The Other Thing: Who Killed Leila Hayek?
- Author: Ghassan Kanafani
- Language: Arabic
- Genre: Fiction
- Publisher: The Arabic Research Foundation
- Publication date: 1987

= The Other Thing: Who Killed Leila Hayek =

Novel by Ghassan Kanafani

The Other Thing: Who Killed Leila Hayek is a novel by the Palestinian writer Ghassan Kanafani. It was published in 1987 by the Arabic Research Foundation. The novel was first published serially in nine parts, starting from 1966, in Al-Hawadith weekly magazine, which was issued in Beirut.

== Plot of The Novel ==
The novel revolves around Mr.
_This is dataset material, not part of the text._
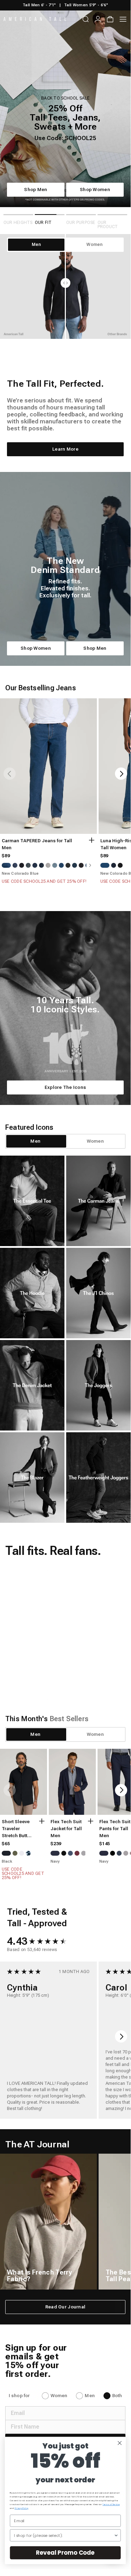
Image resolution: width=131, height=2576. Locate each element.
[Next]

Saleh, a successful lawyer. His character opens the novel with a letter from prison to his wife, saying "I did not kill Lelia Hayek." The events then go backwards, leading up to that point. The story begins with Mr. Saleh and his wife going to dinner in a restaurant to celebrate her birthday, followed by going to a nightclub to dance. At the nightclub, Mr. Saleh's wife, Dima, runs into her friend, Leila Hayek, and her husband, Said Hayek. This encounter marks the beginning of an affair between Mr. Saleh and his wife's friend. The events speed up from this point onwards, until they reach the crime and investigation scene.

Kanafani allows the readers to make their own judgment regarding Mr. Saleh's character, presenting them with evidence that, both, prove him guilty and innocent. Despite the difference between this novel and other novels by Kanafani, he still uses it to portray a familiar social reality.